**Aim of the task**
Could you repeat every entry below word for word, leaving out the pictures?

[[ Data listing, beginning ]]

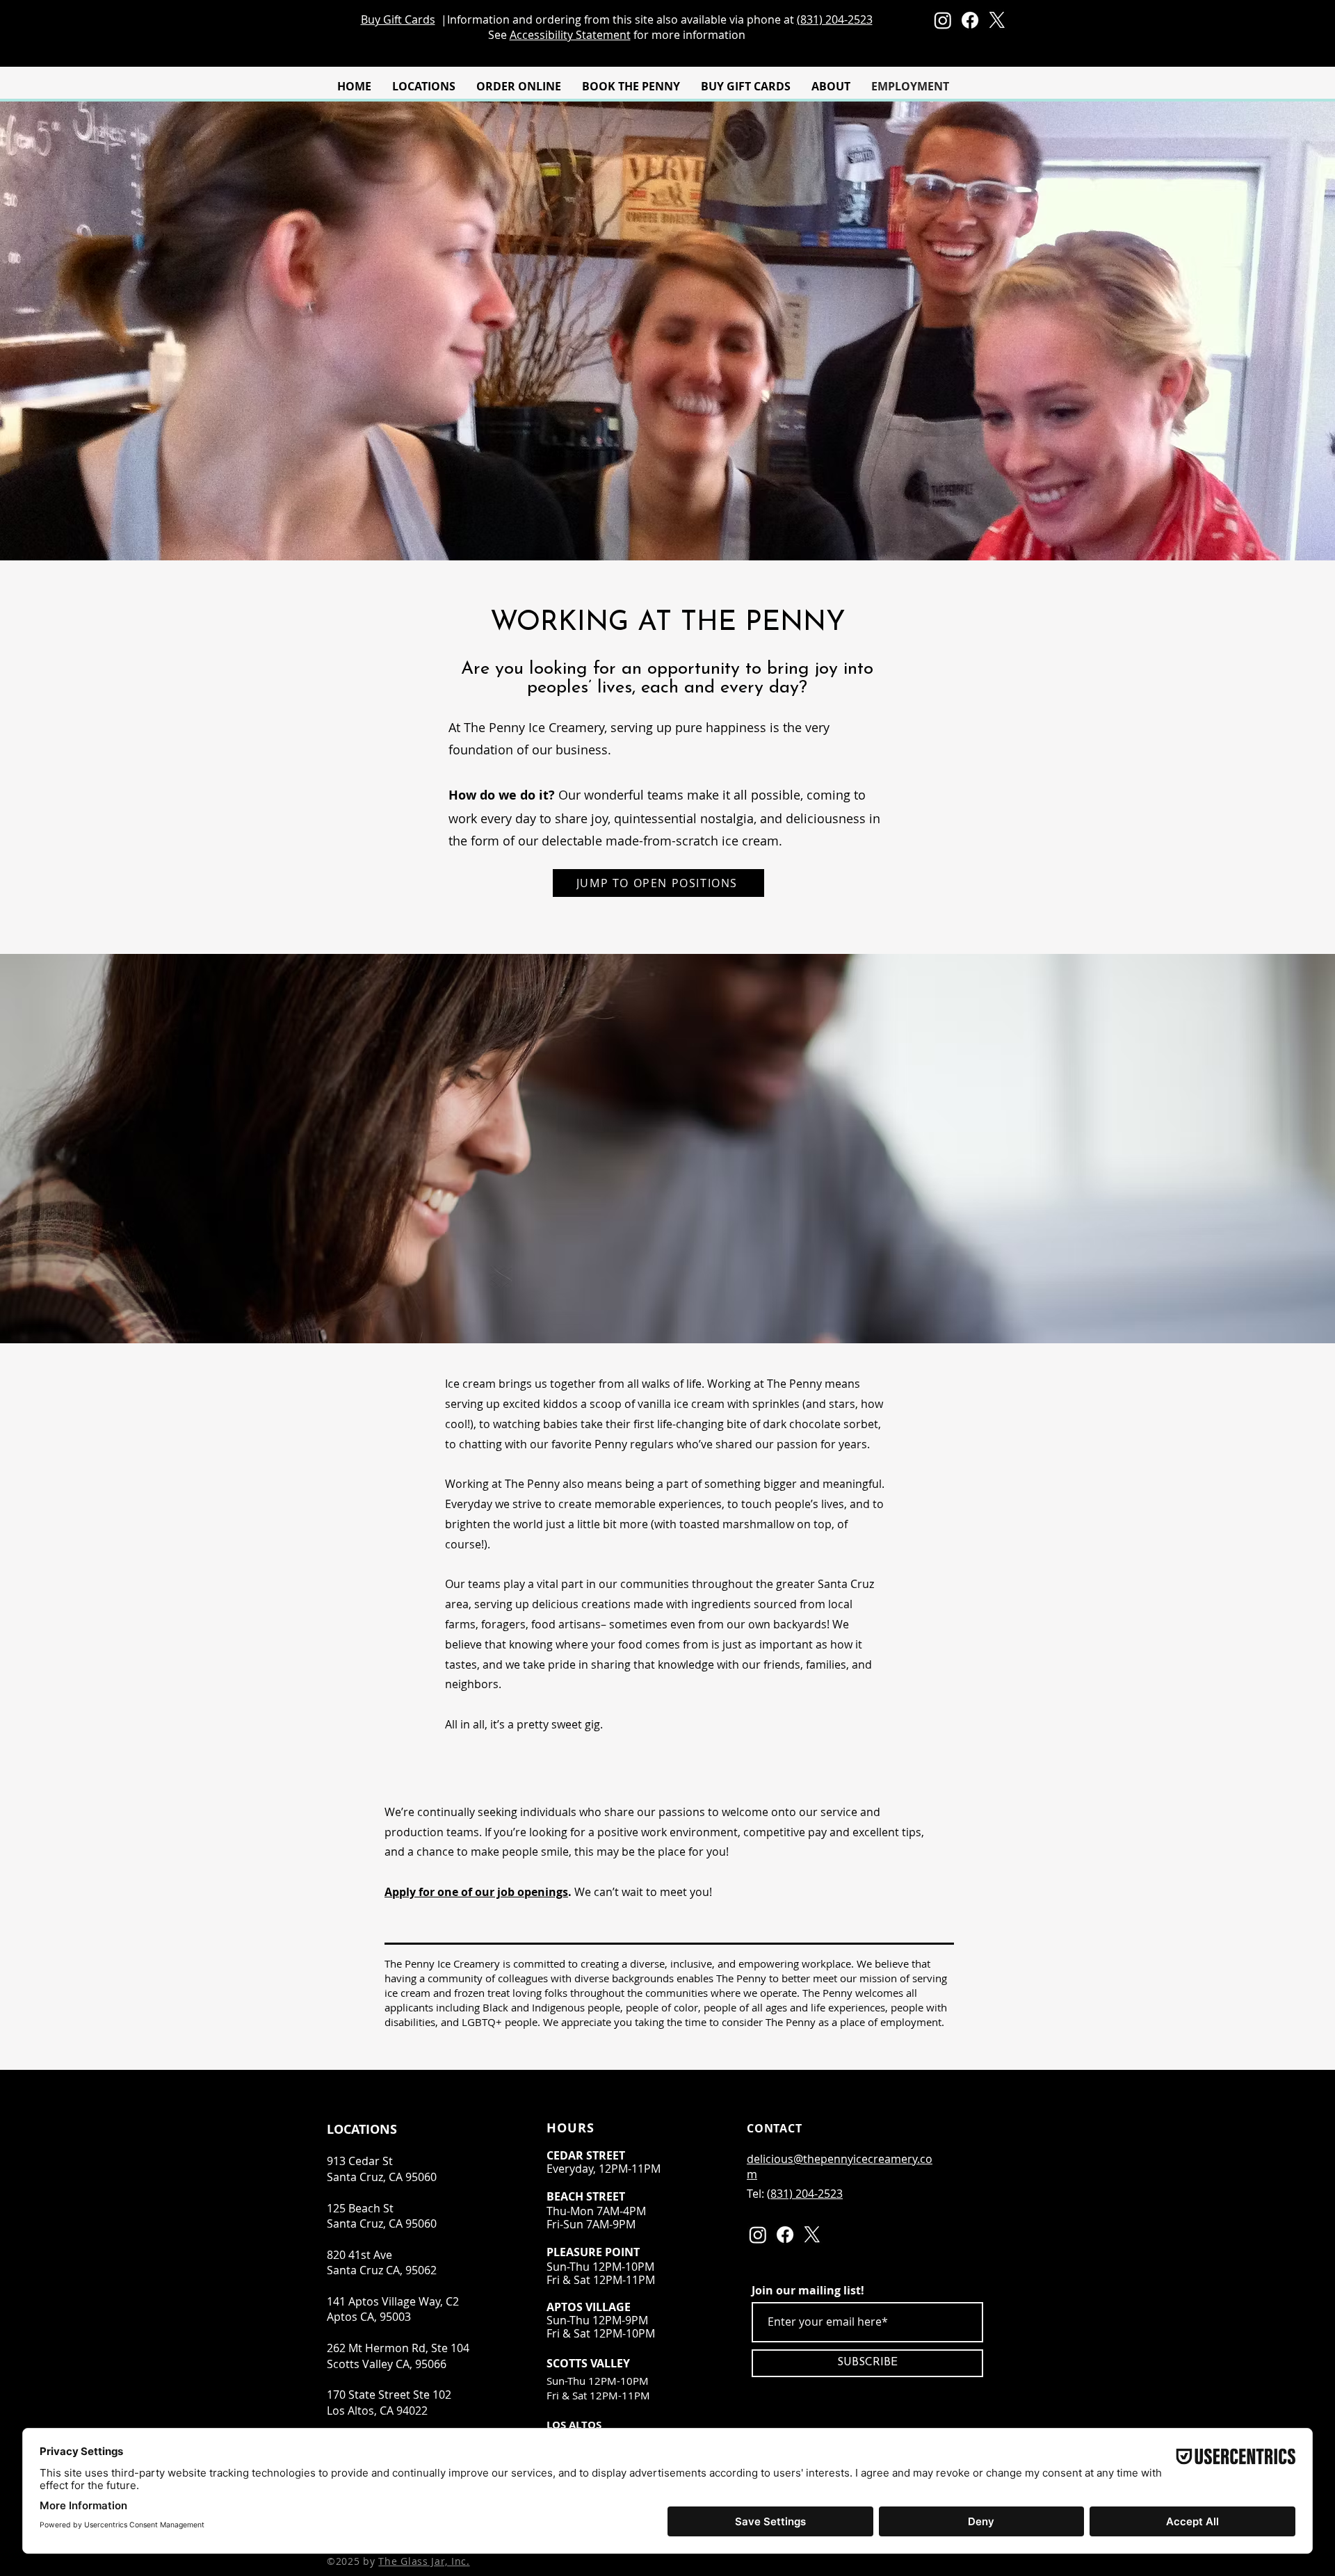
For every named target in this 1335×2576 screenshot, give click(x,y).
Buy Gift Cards (398, 19)
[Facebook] (970, 20)
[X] (997, 20)
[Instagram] (943, 20)
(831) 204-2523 (835, 19)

[[ Data listing, end ]]

**Answer section**
For every named target in this 1335×2576 screenshot, give click(x,y).
Buy Gift Cards (398, 19)
[Facebook] (970, 20)
[X] (997, 20)
[Instagram] (943, 20)
(831) 204-2523 (835, 19)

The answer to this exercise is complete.